### WRITTEN REQUEST
Please pull out every line below that contains the word "Viamonte" and copy each one in full.

### Rows showing where targets appear
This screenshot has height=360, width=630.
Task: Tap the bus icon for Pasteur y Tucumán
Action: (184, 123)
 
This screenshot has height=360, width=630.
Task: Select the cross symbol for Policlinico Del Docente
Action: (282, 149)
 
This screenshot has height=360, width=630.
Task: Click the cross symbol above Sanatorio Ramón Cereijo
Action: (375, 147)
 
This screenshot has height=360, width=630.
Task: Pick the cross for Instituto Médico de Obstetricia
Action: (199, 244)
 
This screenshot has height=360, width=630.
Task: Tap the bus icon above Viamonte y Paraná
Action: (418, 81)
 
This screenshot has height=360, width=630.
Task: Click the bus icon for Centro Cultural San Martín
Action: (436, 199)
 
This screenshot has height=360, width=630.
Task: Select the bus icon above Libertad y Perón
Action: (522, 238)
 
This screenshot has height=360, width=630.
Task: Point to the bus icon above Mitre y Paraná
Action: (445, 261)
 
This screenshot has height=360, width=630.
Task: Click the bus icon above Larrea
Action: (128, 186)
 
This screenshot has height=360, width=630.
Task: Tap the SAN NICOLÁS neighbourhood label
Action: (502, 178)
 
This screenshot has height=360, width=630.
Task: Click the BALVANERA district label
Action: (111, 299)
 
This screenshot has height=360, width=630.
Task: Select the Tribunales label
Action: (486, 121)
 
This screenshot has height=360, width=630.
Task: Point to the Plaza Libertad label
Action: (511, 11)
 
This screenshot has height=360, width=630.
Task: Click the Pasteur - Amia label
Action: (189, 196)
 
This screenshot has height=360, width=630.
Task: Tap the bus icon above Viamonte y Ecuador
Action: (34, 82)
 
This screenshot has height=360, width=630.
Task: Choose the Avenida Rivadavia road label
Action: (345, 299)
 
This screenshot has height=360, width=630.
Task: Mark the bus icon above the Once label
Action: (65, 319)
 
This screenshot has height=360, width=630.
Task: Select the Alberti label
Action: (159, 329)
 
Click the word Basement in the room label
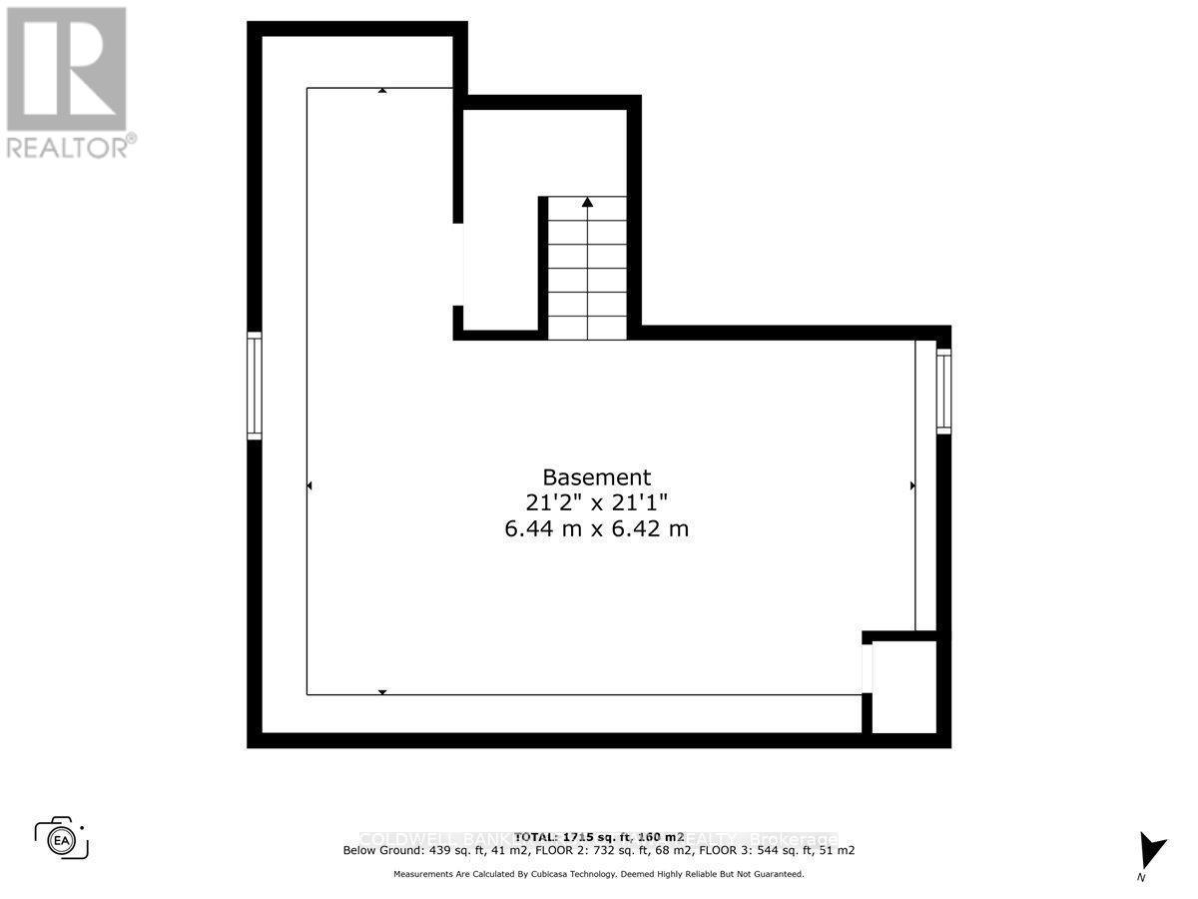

### SOLUTION TO THIS TASK
Task: Tap the bus icon above Viamonte y Paraná
Task: Tap the bus icon above Viamonte y Ecuador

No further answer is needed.